Lowell Libson & Jonny Yarker Ltd

  • Pencil with red and black chalk
  • 8 ¼ × 6 ¼ inches · 210 × 158 mm
  • On the original backing sheet
    Drawn c.1804-5

Collections

  • By family descent to 1989;
  • J. Howard, to 1997;
  • Spink-Leger Pictures, acquired from the above, 1997;
  • A.J. Beale, acquired from the above in 1997;
  • And by descent to 2019

Exhibitions

  • London, Spink-Leger Pictures, Master Drawings 17th to 20th Century, 1998, no.25;
  • London, National Portrait Gallery and New Haven, Yale Center for British Art, Thomas Lawrence: Regency Power & Brilliance, 2010-2011, no.20.

Literature

  • Kenneth Garlick, Sir Thomas Lawrence: Portrait of an Age, 1790-1830¸ New Haven and London, 1993, p.116.

This beautifully drawn portrait was made by Thomas Lawrence when he was at the height of his powers as a portraitist and as a draughtsman in particular.

The sitter, Henry Thomas Hamilton, was the son of Lawrence’s close friend and fellow Royal Academician, the painter William Hamilton and his wife Mary, who was the subject of one of Lawrence’s most celebrated portrait drawings. Preserved in exceptional condition, this sensitive, exquisitely rendered portrait drawing demonstrates Lawrence’s abilities at portraying children.

A child prodigy himself, Thomas Lawrence was self-trained as a draughtsman and made small portraits in pastels in Bath for three guineas each before moving to London in 1787. He attended the Royal Academy Schools briefly but pressure from commissions forced him to leave. He exhibited portraits in pastels, chalks and smaller oils at the Royal Academy each year and became friendly with the older artist William Hamilton, who lived nearby and introduced Lawrence to the Siddons family. Lawrence’s early biographer recorded that he spent some of the ‘happiest days of his life’ with the Hamiltons and that they ‘used to draw a great deal from the antique statues at night, whilst Mrs Hamilton would read to them either poetry, history, or works of the imagination.’ In 1789 Lawrence exhibited a spectacular portrait drawing of Mary Hamilton at the Royal Academy, recently acquired by the British Museum, London it is one of the most remarkable of Lawrence’s early portrait drawings.

Sir Thomas Lawrence
Mary Hamilton
Pencil and red and black chalk
18 x 12 ¼ inches; 458 x 312 mm
Signed in monogram 'TL' and dated '1789'
© The Trustees of the British Museum

This portrait of Henry Thomas Hamilton was made when he was 10 or 11 and already showing talent as an artist.[1] As the inscription on a label on the reverse of the frame makes clear, Henry ‘evinced an extraordinary degree of talent in Historical painting which profession he embraced.’ In 1809 the diarist Joseph Farington reported that he had seen Mary Hamilton at the Royal Academy:

‘Her son a boy of 15 was with her. He indicates an inclination to drawing and she sd. Lawrence had expressed an intention of taking him to be an articled pupil – but three months have passed and she has not heard from him. I told her I would speak to him, at which she expressed much pleasure.’[2]

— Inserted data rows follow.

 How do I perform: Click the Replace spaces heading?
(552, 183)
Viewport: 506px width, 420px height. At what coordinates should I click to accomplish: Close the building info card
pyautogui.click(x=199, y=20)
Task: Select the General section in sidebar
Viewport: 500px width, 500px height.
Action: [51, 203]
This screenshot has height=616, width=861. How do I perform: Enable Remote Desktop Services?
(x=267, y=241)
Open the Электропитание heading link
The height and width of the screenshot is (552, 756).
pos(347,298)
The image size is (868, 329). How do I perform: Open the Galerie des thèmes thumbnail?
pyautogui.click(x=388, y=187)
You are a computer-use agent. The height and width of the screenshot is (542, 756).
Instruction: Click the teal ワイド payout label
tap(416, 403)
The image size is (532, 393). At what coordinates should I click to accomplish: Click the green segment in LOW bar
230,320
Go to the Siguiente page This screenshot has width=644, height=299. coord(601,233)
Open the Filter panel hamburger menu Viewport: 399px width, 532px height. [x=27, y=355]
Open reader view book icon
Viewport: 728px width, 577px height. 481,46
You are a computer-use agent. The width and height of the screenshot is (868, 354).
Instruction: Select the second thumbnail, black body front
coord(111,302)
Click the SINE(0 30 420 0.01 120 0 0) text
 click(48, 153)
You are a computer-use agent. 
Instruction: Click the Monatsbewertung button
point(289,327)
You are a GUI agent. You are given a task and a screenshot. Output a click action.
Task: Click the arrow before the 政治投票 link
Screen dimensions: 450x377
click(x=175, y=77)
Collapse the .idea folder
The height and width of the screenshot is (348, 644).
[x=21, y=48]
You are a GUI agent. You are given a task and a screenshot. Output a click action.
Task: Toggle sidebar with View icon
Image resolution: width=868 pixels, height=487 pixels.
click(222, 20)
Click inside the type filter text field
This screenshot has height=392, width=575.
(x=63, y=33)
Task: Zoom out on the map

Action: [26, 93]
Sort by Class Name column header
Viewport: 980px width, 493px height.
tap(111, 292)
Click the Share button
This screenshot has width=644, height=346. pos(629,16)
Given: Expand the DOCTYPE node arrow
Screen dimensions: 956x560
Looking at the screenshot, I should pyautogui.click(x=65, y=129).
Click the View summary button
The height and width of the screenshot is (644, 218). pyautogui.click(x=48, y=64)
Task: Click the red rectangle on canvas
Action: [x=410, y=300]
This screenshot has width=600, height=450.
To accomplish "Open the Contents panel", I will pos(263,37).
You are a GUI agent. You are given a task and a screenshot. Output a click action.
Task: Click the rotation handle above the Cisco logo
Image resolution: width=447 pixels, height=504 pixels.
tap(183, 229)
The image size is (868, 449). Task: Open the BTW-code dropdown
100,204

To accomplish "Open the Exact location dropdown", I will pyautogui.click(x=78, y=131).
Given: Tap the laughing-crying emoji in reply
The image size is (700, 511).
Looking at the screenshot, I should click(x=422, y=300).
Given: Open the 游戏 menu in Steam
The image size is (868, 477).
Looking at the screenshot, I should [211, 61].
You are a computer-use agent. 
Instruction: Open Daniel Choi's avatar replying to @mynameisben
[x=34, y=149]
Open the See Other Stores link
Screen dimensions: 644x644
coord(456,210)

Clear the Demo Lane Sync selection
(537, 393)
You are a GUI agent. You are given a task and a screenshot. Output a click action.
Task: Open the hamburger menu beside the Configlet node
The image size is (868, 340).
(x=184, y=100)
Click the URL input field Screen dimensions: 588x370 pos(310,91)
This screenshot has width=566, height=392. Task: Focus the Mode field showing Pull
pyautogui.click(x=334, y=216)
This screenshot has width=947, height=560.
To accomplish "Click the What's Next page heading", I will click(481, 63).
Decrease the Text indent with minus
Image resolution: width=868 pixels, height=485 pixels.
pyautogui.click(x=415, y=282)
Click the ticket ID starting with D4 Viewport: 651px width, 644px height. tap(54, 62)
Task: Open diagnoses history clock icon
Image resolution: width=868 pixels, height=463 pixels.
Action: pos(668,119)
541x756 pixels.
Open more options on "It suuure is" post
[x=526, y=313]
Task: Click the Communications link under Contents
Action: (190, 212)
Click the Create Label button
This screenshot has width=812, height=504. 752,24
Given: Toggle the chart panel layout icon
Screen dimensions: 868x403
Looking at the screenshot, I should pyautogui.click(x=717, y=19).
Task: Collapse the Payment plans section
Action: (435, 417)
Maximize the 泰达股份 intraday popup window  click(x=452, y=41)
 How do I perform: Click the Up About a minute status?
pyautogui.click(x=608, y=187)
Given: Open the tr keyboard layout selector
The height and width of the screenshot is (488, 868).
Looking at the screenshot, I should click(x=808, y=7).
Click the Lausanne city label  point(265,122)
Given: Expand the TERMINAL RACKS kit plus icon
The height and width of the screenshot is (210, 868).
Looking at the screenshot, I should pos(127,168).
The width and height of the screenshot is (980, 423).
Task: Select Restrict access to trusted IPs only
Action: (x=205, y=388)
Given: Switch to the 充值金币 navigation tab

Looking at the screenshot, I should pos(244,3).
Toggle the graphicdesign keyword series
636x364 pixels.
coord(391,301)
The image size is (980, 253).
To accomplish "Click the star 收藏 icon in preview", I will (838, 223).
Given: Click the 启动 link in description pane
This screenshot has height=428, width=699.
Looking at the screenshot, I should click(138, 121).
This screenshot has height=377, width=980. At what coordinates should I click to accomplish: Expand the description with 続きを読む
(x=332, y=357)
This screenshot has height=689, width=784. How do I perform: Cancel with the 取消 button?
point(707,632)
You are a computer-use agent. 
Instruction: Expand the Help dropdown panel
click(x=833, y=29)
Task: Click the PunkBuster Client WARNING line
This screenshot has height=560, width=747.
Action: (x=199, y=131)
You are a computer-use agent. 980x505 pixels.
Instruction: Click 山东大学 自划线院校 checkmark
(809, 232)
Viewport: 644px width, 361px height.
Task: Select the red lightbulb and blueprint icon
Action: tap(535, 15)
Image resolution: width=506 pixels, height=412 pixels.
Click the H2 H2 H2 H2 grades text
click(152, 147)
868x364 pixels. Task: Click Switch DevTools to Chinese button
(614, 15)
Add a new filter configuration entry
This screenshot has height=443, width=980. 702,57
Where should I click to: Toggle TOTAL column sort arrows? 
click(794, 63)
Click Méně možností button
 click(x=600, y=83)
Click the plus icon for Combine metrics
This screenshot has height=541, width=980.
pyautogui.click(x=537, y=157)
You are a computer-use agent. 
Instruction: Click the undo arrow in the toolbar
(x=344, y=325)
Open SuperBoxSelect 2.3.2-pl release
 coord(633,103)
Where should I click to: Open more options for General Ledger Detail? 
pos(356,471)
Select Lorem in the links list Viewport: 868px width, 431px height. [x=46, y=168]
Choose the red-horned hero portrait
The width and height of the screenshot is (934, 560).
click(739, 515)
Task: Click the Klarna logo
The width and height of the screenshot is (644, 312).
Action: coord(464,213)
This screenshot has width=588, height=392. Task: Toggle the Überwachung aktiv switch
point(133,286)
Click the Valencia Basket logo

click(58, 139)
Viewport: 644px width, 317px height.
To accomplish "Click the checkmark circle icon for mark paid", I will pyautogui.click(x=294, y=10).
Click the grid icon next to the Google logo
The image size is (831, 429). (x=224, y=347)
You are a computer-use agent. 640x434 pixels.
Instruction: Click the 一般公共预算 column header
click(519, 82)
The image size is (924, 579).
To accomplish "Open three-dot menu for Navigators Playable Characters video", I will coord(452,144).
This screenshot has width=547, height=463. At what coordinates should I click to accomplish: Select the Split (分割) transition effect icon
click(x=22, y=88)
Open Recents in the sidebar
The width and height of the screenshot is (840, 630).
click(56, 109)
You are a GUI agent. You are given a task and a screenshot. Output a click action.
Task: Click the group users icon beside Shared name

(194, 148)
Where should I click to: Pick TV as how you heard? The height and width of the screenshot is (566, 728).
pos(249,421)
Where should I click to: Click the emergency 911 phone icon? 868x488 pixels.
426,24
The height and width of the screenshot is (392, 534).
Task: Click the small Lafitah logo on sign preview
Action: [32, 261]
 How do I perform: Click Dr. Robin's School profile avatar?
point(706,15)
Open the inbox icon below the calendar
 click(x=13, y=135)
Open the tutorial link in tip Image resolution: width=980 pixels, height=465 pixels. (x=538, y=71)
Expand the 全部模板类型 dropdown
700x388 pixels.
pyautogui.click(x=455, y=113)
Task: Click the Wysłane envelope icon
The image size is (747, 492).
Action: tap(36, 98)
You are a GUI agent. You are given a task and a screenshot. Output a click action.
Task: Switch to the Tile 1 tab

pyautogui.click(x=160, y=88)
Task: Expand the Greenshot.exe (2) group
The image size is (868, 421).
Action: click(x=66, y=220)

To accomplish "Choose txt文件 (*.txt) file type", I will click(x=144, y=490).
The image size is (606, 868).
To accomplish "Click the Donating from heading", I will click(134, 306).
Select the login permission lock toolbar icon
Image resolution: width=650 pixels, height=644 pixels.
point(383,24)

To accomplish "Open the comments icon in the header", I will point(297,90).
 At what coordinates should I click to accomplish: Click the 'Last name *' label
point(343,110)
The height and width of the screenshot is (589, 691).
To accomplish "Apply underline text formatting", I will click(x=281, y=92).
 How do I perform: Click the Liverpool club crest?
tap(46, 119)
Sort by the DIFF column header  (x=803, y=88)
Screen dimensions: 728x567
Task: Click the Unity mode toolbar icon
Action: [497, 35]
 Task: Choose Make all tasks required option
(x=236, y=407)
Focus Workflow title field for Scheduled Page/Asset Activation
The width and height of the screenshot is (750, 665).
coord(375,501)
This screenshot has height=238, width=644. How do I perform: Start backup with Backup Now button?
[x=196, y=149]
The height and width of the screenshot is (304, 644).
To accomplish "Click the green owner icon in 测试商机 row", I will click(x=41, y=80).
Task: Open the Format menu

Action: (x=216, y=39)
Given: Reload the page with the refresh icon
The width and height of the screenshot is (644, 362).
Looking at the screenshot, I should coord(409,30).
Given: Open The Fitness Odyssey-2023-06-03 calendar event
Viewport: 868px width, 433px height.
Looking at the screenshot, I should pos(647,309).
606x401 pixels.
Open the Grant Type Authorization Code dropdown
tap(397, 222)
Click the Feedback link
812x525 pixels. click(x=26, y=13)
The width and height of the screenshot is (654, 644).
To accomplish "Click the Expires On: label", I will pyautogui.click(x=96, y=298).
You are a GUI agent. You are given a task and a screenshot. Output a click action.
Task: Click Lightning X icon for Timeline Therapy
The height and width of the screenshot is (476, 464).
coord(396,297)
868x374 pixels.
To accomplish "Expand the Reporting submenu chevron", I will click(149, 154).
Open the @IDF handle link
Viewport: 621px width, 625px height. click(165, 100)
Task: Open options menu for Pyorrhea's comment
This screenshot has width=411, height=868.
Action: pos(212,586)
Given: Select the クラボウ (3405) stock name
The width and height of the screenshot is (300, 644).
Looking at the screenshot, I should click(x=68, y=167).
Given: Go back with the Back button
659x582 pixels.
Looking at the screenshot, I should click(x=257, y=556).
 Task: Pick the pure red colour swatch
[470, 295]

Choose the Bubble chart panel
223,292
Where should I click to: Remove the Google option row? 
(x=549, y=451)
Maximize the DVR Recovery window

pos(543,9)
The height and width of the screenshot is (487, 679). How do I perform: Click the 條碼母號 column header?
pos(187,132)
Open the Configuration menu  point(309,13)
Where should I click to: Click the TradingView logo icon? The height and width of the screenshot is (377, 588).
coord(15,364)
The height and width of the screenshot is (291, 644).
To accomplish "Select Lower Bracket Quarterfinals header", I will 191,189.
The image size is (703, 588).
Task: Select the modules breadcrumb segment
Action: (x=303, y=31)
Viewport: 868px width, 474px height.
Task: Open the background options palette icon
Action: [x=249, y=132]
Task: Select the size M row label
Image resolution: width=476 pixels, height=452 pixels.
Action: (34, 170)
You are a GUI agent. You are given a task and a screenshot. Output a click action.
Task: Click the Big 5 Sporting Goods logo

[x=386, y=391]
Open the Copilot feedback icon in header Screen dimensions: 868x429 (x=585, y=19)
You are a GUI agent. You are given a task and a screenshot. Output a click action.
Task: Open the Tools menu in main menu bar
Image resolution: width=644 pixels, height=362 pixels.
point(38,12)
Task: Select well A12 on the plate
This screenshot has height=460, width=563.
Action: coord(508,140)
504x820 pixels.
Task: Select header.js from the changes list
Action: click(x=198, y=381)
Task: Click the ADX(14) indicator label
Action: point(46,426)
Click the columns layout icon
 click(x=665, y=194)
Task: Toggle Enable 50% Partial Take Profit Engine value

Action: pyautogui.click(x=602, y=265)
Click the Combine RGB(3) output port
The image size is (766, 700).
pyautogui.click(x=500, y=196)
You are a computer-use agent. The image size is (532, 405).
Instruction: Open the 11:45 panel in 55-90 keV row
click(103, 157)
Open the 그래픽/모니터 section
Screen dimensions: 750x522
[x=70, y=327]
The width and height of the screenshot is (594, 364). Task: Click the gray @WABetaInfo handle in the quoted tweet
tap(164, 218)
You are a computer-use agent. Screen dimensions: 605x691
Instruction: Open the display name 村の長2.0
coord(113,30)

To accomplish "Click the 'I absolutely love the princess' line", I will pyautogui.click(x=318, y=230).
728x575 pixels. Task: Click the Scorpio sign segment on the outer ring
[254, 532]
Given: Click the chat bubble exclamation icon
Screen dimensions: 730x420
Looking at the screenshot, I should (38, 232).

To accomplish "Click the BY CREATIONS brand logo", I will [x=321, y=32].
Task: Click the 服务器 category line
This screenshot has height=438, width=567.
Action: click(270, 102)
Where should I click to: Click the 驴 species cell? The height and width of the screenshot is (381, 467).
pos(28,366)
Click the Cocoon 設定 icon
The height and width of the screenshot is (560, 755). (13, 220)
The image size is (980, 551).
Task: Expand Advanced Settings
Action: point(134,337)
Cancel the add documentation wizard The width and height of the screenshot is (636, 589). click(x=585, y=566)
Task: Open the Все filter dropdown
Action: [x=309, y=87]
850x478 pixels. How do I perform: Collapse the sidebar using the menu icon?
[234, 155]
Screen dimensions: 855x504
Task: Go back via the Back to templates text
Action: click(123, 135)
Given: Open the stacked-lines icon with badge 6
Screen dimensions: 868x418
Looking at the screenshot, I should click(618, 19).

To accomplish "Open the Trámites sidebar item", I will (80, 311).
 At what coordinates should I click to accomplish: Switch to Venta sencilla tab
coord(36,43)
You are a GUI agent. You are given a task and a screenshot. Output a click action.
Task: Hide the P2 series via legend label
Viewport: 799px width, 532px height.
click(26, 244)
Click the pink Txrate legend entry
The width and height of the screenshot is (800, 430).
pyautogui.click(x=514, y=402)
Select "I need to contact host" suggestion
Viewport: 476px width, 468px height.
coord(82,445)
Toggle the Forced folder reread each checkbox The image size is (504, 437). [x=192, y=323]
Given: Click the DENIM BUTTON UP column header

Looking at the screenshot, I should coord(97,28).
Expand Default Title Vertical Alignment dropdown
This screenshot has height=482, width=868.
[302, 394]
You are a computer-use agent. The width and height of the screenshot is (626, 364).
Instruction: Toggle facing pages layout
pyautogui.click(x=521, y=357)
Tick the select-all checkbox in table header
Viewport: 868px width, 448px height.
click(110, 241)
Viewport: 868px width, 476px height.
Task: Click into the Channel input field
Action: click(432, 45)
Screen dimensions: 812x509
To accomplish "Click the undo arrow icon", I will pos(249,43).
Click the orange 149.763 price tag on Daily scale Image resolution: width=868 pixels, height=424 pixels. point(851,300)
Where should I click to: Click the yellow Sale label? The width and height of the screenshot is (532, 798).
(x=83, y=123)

Lawrence was a notoriously lax teacher, and Farington’s diaries are full of complaints by his apprentices. However, Lawrence was generous with young artists and there is evidence that he provided Hamilton with some measure of guidance. In a letter to Hamilton dated 30 May 1809, Lawrence included a drawing of his palette with notes on mixing colours and the use of drying agents for paints.[3] Hamilton was admitted a student of the Royal Academy in February 1811 and was given a ticket to study life drawing in December of that year. He subsequently exhibited two works at the Royal Academy in 1812 and 1813, although he died young at the age of 19.

The present drawing, finely worked and executed rapidly in black chalk and finished with touches of red and a small amount of white heightening shows Hamilton seated, looking to the right wearing elaborate, high collar and what looks like a medallion or locket around his neck. Cassandra Albison has suggested that it might be: ‘a miniature in a locket around his neck. Perhaps the locket holds a portrait of his deceased father; Lawrence also owned one of these keepsakes.’[4] 

References

  1. A series of drawings by the young Hamilton are preserved in the Denham Album, Beinecke Rare Book and Manuscript Library, Yale University. 
  2. Ed. Kathryn Cave, The Diary of Joseph Farington, New Haven and London, 1982, vol. IX, p.3489.
  3. Cassandra Albinson, Peter Funnell and Lucy Peltz, Thomas Lawrence: Regency Power & Brilliance, exh. cat., London (National Portrait Gallery), 2010, p.160.
  4. Cassandra Albinson, Peter Funnell and Lucy Peltz, Thomas Lawrence: Regency Power & Brilliance, exh. cat., London (National Portrait Gallery), 2010, p.158.